◆ **INPUT RECORDS**
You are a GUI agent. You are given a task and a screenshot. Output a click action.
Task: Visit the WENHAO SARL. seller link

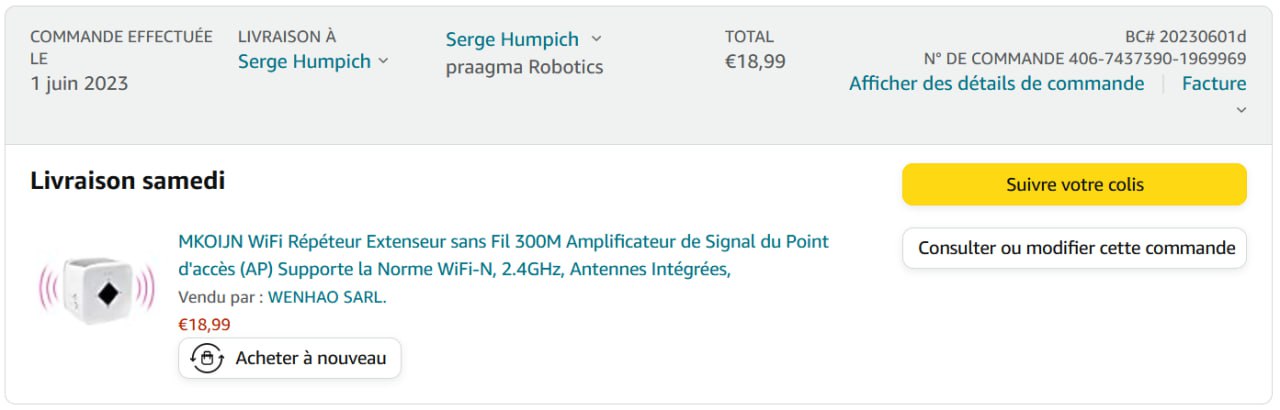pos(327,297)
--
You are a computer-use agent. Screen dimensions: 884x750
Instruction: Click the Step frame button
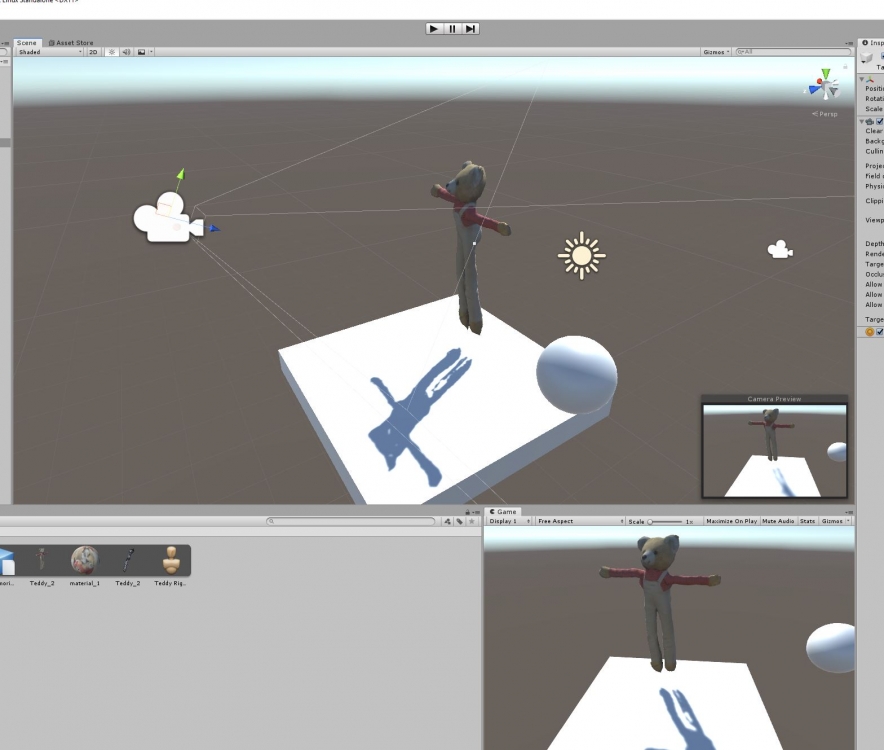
* * *
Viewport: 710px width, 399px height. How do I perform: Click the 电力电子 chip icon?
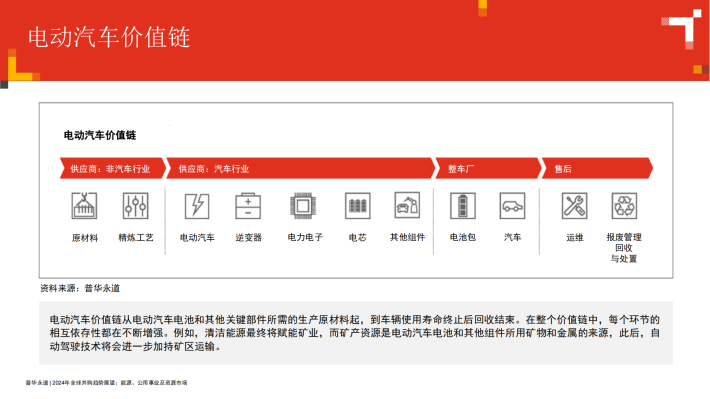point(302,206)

◆ **WHAT TO WORK ON**
Shift every coordinate in the answers of this listing by adding 96 to each number, and write out again the lines starting at the one containing "You are a GUI" and ending at the one containing "pos(327,297)", requests included. Leave the pictures out.

◆ **FULL SOLUTION**
You are a GUI agent. You are given a task and a screenshot. Output a click action.
Task: Visit the WENHAO SARL. seller link

pos(423,393)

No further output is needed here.